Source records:

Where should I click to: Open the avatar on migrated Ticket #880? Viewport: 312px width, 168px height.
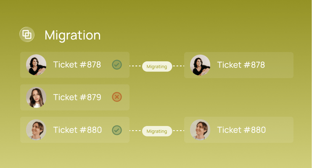(200, 130)
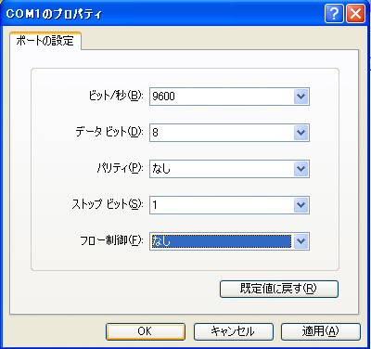This screenshot has width=371, height=349.
Task: Click the ビット/秒(B) label
Action: pos(116,96)
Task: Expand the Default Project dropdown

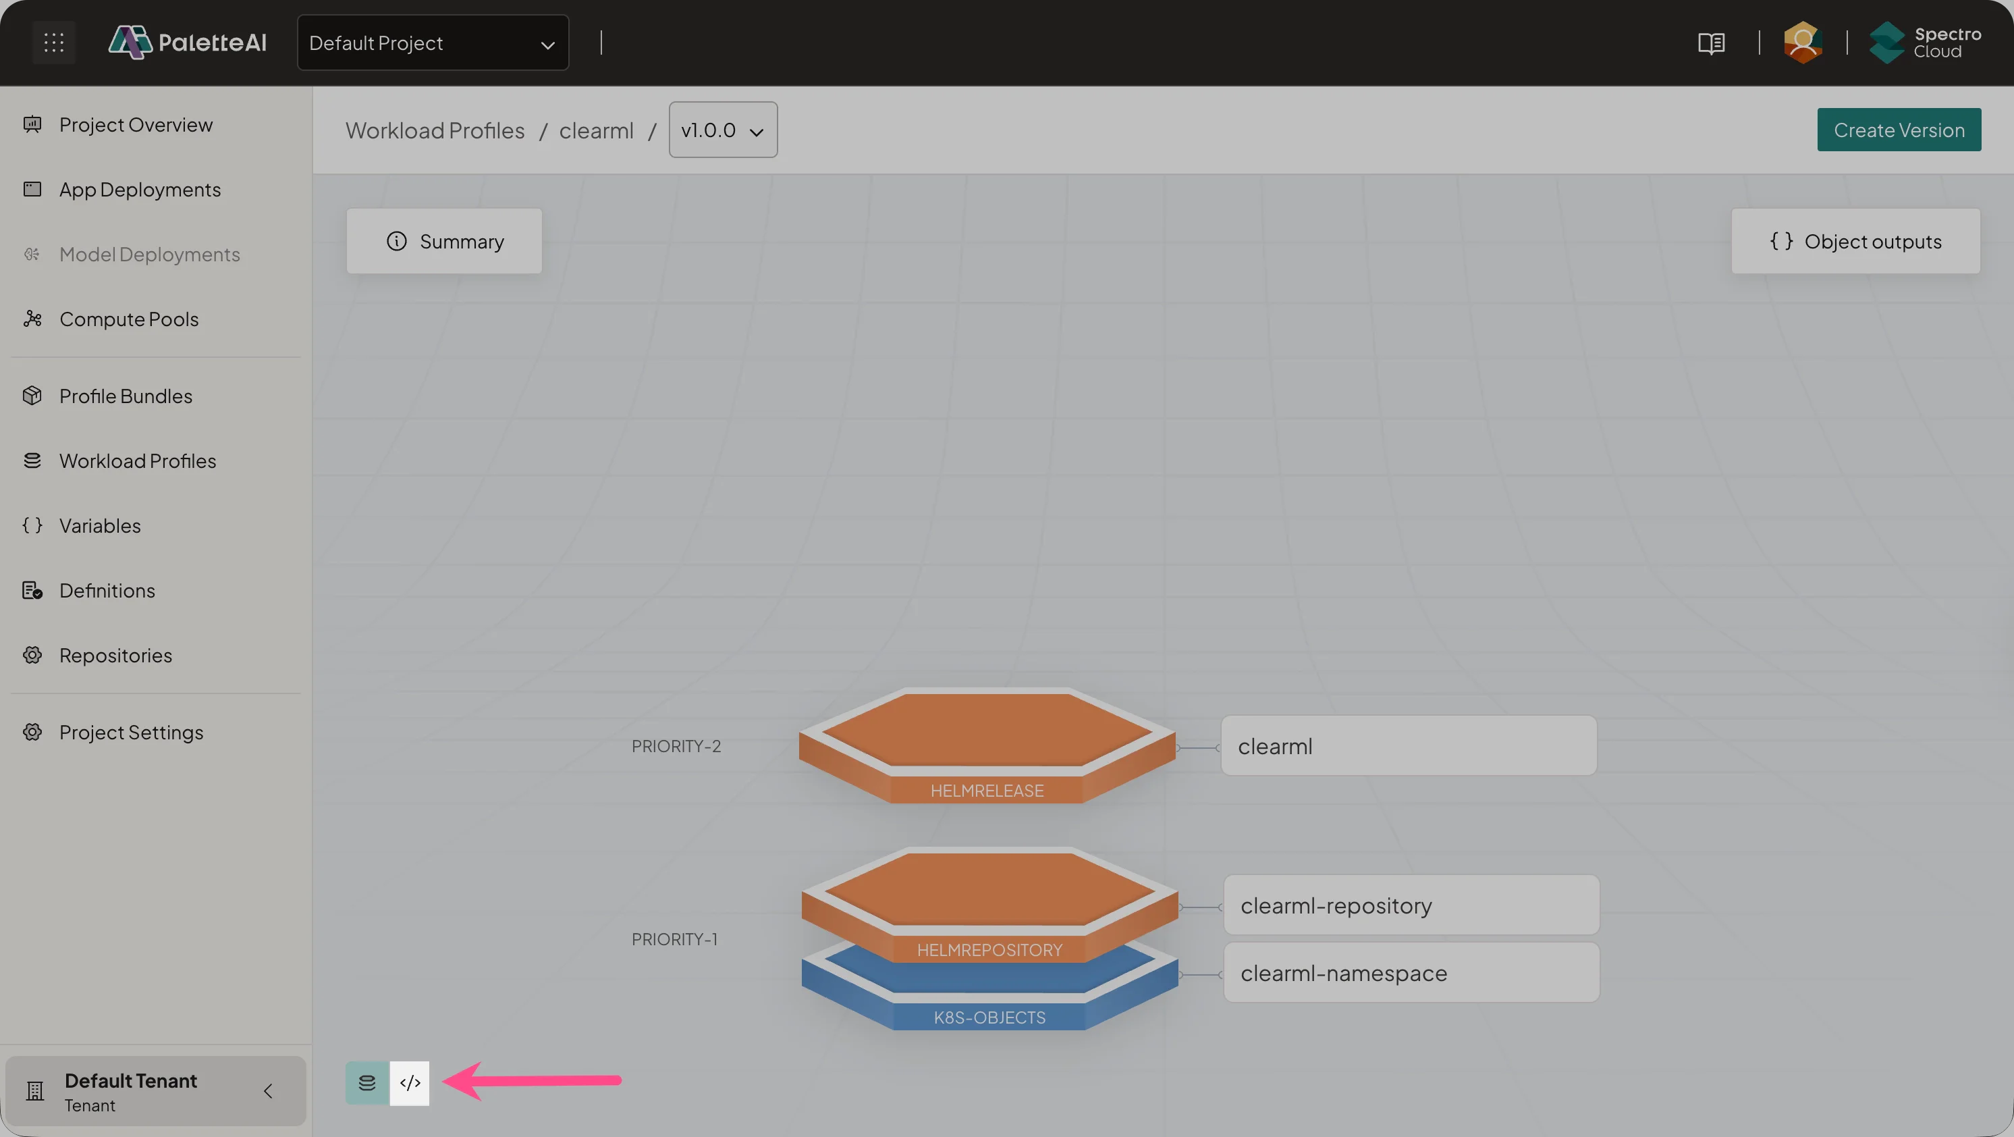Action: [x=432, y=42]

■ **WHAT YOU SHOULD DO**
Copy the rows above word for word, leaving out the pictures.

■ **CORRECT ANSWER**
Where should I click to: Open the avatar on migrated Ticket #880? Viewport: 312px width, 168px height.
(200, 130)
This screenshot has width=371, height=349.
Task: Click the ビット/秒(B) label
Action: pos(116,96)
Task: Expand the Default Project dropdown

Action: [x=432, y=42]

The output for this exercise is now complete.